* _What you need to do_: Set down again, unchanged, the lines of the material from the one containing "Where should I click to: Click the Comprimento" through the one containing "Action: (x=363, y=675)".

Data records
↓↓↓

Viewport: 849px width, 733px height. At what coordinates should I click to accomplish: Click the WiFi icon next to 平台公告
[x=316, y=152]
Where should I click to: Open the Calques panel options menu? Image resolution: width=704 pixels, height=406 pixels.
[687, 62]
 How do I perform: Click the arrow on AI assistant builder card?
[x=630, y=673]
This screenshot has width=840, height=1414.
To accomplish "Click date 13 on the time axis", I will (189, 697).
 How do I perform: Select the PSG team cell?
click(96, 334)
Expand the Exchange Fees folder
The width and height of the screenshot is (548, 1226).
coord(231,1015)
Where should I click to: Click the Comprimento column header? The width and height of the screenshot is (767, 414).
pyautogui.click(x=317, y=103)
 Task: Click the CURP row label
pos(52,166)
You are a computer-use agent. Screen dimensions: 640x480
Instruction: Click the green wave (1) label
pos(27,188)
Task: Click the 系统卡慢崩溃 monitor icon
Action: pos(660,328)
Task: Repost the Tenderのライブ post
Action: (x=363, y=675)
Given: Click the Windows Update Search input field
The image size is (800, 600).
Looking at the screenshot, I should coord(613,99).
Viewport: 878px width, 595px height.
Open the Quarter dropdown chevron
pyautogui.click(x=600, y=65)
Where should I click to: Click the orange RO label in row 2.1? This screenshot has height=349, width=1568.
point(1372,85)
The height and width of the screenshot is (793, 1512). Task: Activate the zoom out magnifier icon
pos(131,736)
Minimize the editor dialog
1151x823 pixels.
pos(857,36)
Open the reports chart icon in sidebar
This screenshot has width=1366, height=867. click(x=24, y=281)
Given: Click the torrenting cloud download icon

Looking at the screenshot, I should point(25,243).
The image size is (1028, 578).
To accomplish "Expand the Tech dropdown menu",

↑↑↑

* _Reply to the exercise_:
Where should I click to: Click the Comprimento column header? The width and height of the screenshot is (767, 414).
pyautogui.click(x=317, y=103)
 Task: Click the CURP row label
pos(52,166)
You are a computer-use agent. Screen dimensions: 640x480
Instruction: Click the green wave (1) label
pos(27,188)
Task: Click the 系统卡慢崩溃 monitor icon
Action: pos(660,328)
Task: Repost the Tenderのライブ post
Action: (x=363, y=675)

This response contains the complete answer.